According to the Atlanta Journal-Constitution, the bill, which seeks to place further restrictions on who can vote absentee, was advanced by a state Senate subcommittee in a party-line 3-2 vote on Wednesday.
The measure would require a reason for each person to vote absentee such as being "absent from his or her precinct during the time of the primary," having a physical disability that would prevent them from being able to go to the polls or being at least 75 years of age.
As of now, the state does not require voters to have a reason to vote absentee.
The bill is among a a series pushed by GOP state lawmakers that voting rights advocates say could make it more difficult for Georgia voters to cast a ballot.
On Thursday, the state Senate's GOP-led ethics committee, also passed a bill in a 7-4 vote that seeks to make it mandatory for voters' absentee ballot applications to include their driver's license number, their card number for state identification or photocopies of their form of identification.
The measure has been met with pushback from Democratic legislators who say the bill would make it more difficult for voters that don't possess a driver's license or state identification card to vote absentee, the Journal-Constitution reported.
Under current law, voters in the Peach State only have to include their driver's license number to request absentee ballots online, according to AJC.

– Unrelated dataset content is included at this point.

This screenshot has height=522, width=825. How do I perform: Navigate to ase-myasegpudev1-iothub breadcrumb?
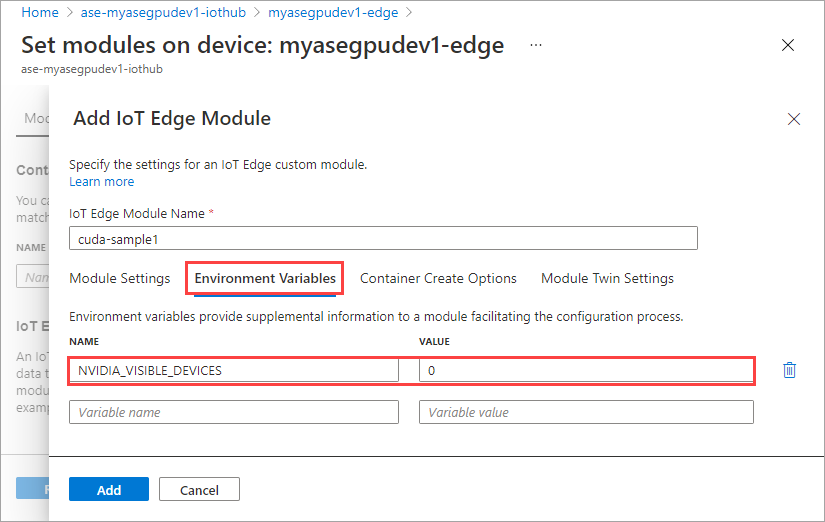click(163, 12)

Democratic Georgia state Sen. Ed Harbison also expressed concerns about identity theft for voters that would have to mail more of their personal information to vote absentee if the bill is passed.
"I think you're trying to cure a problem in your mind. The truth of the matter is, I think you're opening that privacy door," Harbison said in a statement obtained by the outlet.
State Sen. Larry Walker, one of the Republicans sponsoring the measure, told the newspaper the "purpose of this proposal is not to make it hard to cast a legal ballot, but to make it harder to cast an illegal ballot."
"The public can have confidence and trust in the integrity of our election results," he said.
Passage of the bills come after state lawmakers also filed a number of other election-related bills earlier this month. A chunk of the bills would directly impact how voting and voter registration is carried out in the state after it saw record absentee voter turnout during the November presidential election.
The legislation immediately drew backlash from voting rights advocates at the time, including from Fair Fight, a national voting rights organization founded by former Democratic Georgia gubernatorial candidate Stacey Abrams.
Seth Bringman, a spokesman for the organization, called the series of legislation an "unhinged set of voter suppression bills" in a statement then and said they were "designed to limit access and help Republicans stop losing elections in Georgia."